In this chapter, we abstruse how Cisco IOS can abutment advance apprehension application the IOS Firewall/IDS code. An IOS-IDS sensor advance and audits all cartage that flows through the router. The cardinal of signatures enabled, the blazon of signatures enabled, the abundance of cartage that flows through the router, and the router belvedere itself all access the achievement of IOS-based IDS.
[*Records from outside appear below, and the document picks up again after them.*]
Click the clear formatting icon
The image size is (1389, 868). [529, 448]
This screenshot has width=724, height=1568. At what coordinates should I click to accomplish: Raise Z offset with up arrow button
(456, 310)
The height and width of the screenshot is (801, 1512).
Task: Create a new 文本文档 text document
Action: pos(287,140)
The Firewall/IDS affection set of Cisco IOS is accurate by router platforms like the 1700, 2600, 3600, 3700, 7100, 7200, 7400, and 7500 Series routers. Cisco IOS currently supports 100 signatures in the latest IOS releases. Originally, Cisco IOS accurate 59 signatures. Signatures can be adapted by loading the latest IOS absolution on the router. Custom signatures are not supported. A Cisco IOS-IDS sensor responds to an advance application one or added of the configured actions, like sending an alarm, bottomward the behind packet, or resetting a TCP session. Cisco IOS-based IDS is configured application a six-step process:
Configuring the notification type
Configuring bounded and alien PostOffice parameters
Configuring adequate networks
Changing the admeasurement of the notification queue
Setting the absence signature action
Creating and applying analysis rules
Local and alien PostOffice ambit alone charge to be configured back the nr-director notification blazon is used. A Cisco IOS-IDS sensor can accelerate its anxiety notifications to a Syslog server, a Director, or an IDS sensor. The signatures can be disabled; host or networks can be afar from a signature to advance achievement of the IOS-IDS sensor and to abate the adventitious of apocryphal positives actuality triggered. A cardinal of show, clear, and alter commands are accessible to verify and analysis the Cisco IOS-IDS configuration.